Of Ping Pong Games and the Yankees
Growing up in the late 1950's, I lived in a house with a ping pong table in the basement. I would often descend the steps to this room with my dad, to battle it out for ping pong supremacy.
Inevitably I came in second place in this contest. And with unfailing regularity I would emerge from this dungeon red eyed, not because I had lost, but because I had suffered some "injury" during this undertaking. A bruised ego the culprit.
Defeat in sport, accepting this with equanimity and grace, is not something that comes easily at any age. Even as my days of participating in various athletic competitions peeled away through the decades, a continuum of injuries taking me away from baseball, soccer, basketball, tennis, I could still, through osmosis, stand on the hallowed ground of Yankee Stadium, basking in the glory of being a winner.

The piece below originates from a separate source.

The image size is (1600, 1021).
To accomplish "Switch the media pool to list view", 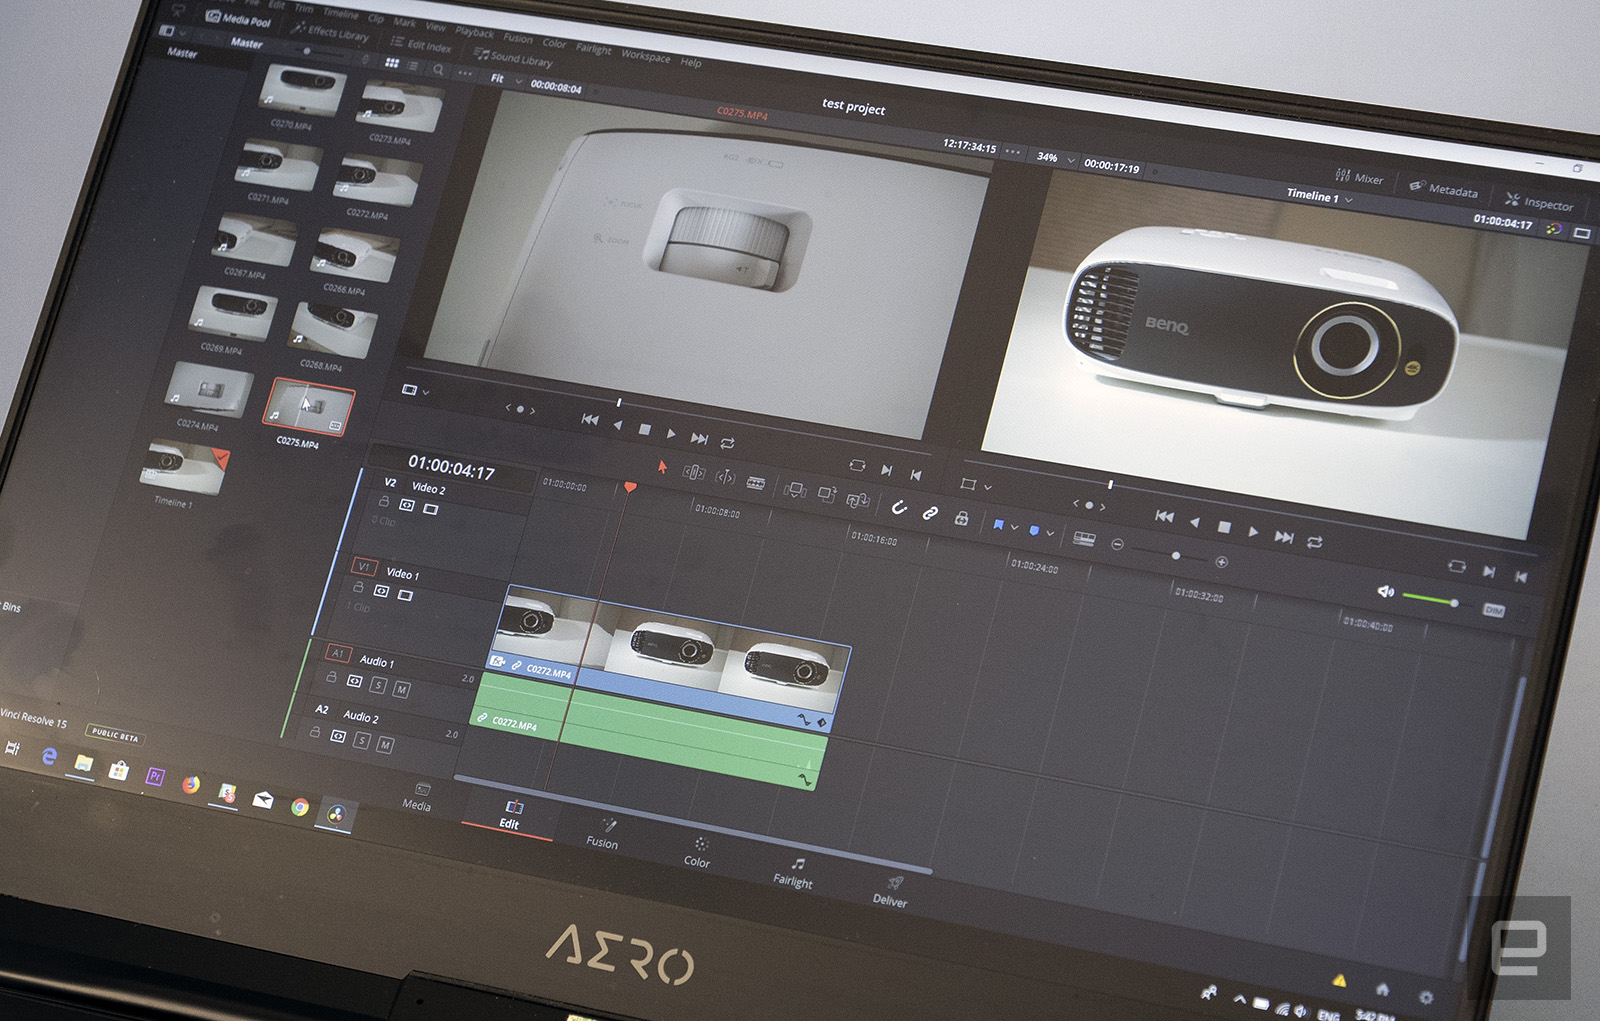I will pos(413,66).
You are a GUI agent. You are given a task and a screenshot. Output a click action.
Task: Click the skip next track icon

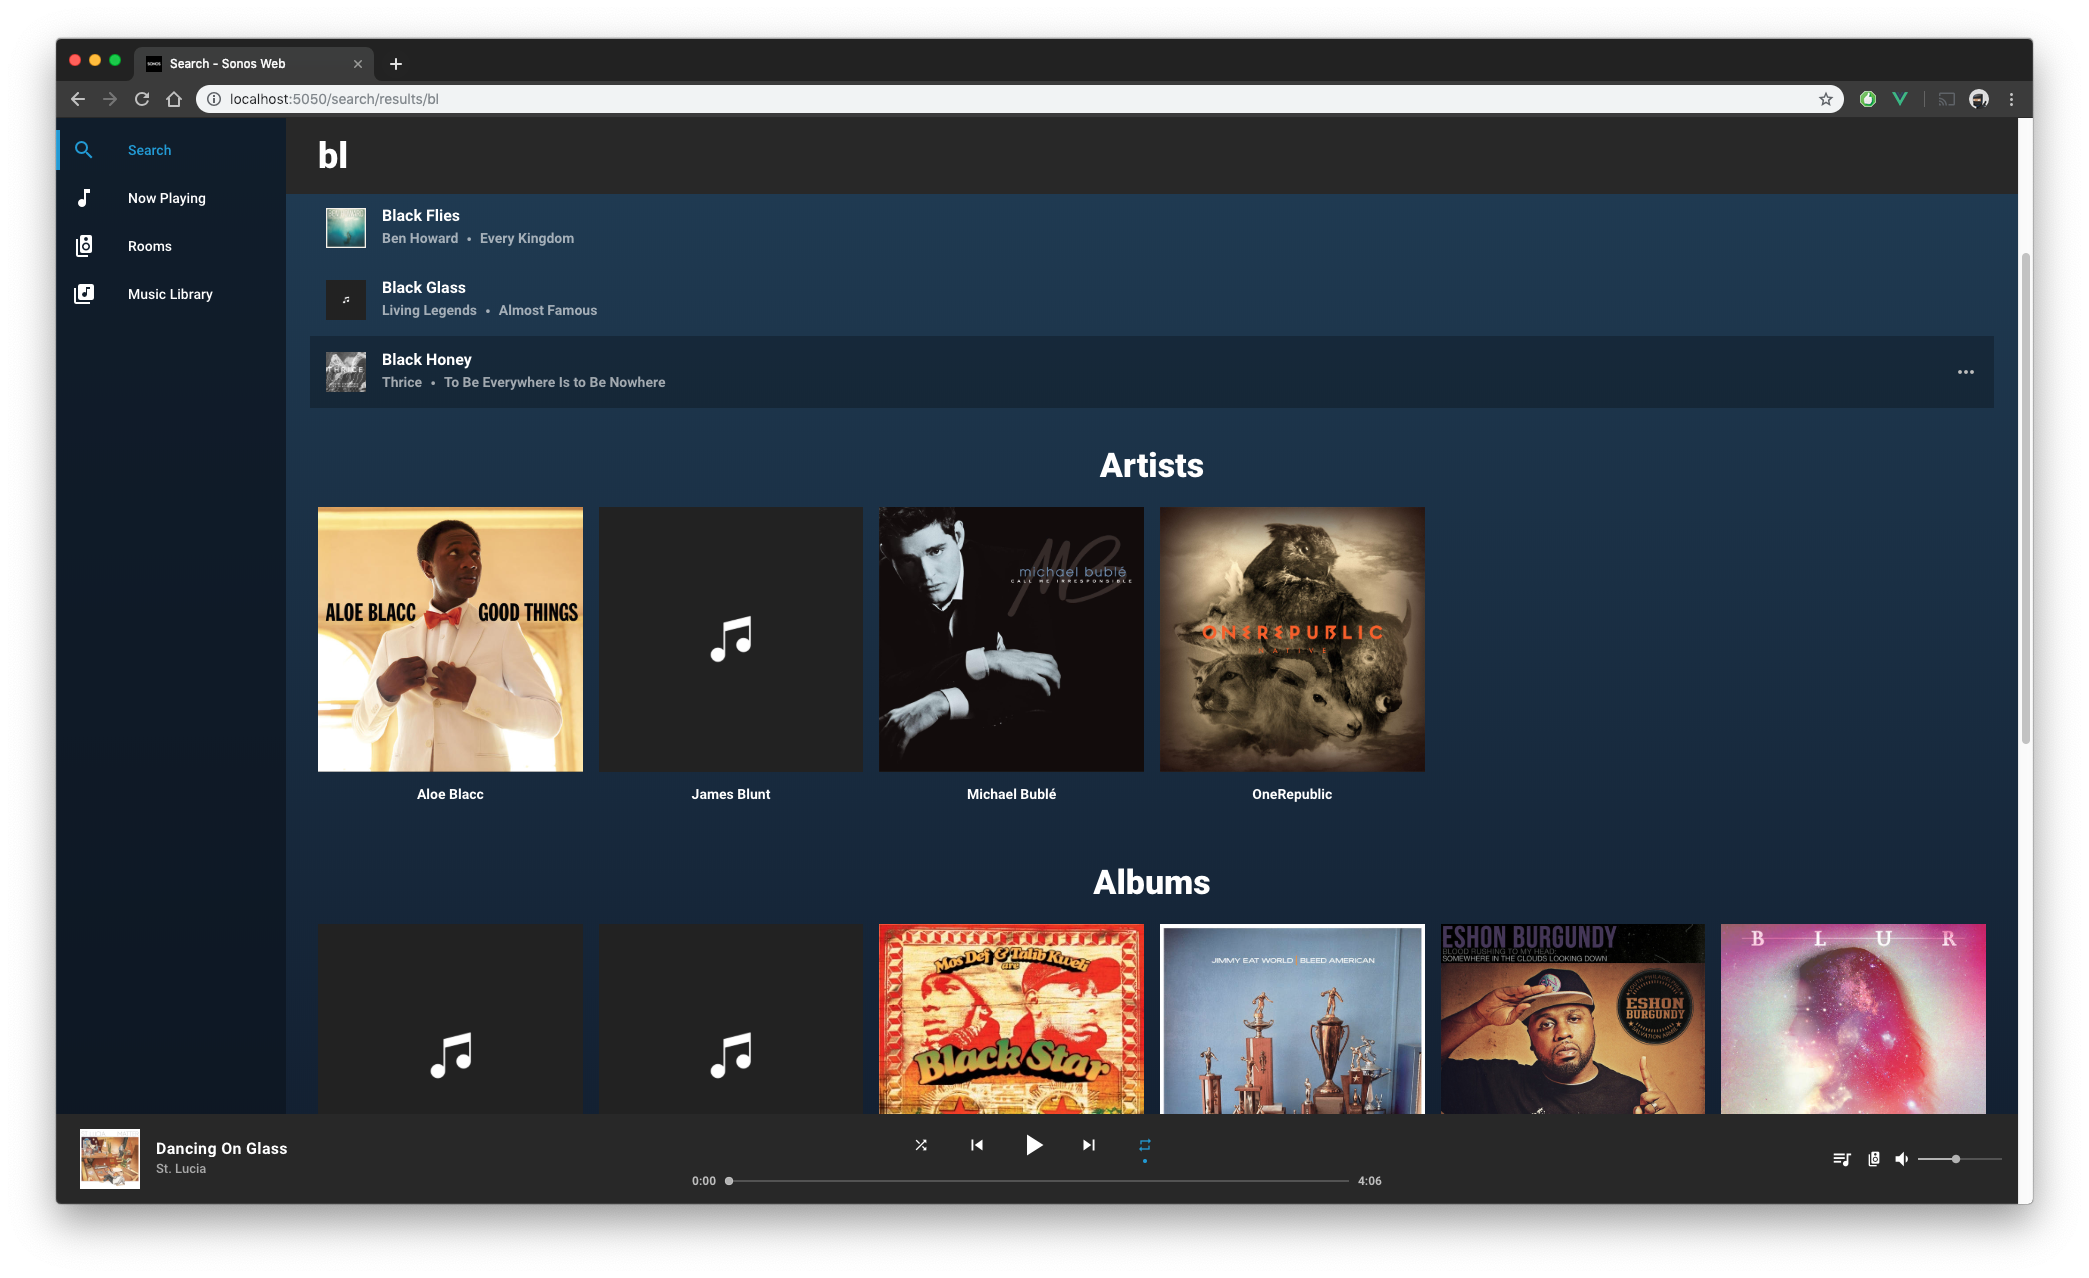1088,1145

From my earliest memories, this team and I have been as one. Their heartbeat mine. Their losses sustained by me. And their victories, oh those victories, enduring forever, giving me a bounce in my step and an easy confidence as if I was the one who had accomplished something of great significance.
And throughout much of my existence, from the first days of Mickey to the last days of the House that Ruth built (I have amnesia regarding the harmonica years, Phil Linz and Horace Clarke as well as the fallow period that unfortunately attached the length and breadth of the career of Don Mattingly) expectation and reality often co-existed in wondrous harmony. Thirteen World Championship flags have been raised during the seven plus decades that I have bled Yankee pinstripes. While this may not seem a percentage that would sustain me, the number of rings placed on my fingers (and toes) during this period is more than any other franchise has gathered in their entire existence.
But I am growing older and more impatient with each passing year that I am stuck on twenty seven (the championships accumulated from the first one garnered by the kid acquired so No No Nanette could survive, until the present). My swagger having been lost in the fog of Houston Astros triumphs (election fraud for sure), or maybe, after the initial success in 2009 in the new House that Ruth didn't build, it has been the 21st century version of the Curse of the Bambino settling in.
This year however there is ample reason to believe again. There is a young shortstop who every day gives further reason for us to ask "Derek who", a right fielder who it would seem was stolen in the greatest pilfer since the Kansas City Royals gave us Roger Maris and were rightly considered a farm team for the Bombers, a center fielder who has his own well deserved designated cheering section in the stands, a starting pitching staff as stingy as Jack Benny (I apologize for a reference most of you don't understand -Google it) and, oh by the way, the Cy Young award winner and future Hall of Famer who has not yet thrown a pitch in anger this season.
I know, I know. Slow down boy. There is plenty of meat left on this bone, it is still but May, injuries can destroy dreams and maybe, just maybe, the young studs on the staff will be but as shooting stars, burned out well before the first autumn chill courses through the air.
Yet, today I am anxious to head back down to the basement of my home, ready to take on my dad in another contest to be the first to reach twenty one (or twenty eight if you are still following along with my thoughts). Emerging with a win in my pocket and a bounce in my step. My eyes not tinged with red but brimming with pride at what I have done. Winning, even at 72, would feel very good. Very good indeed.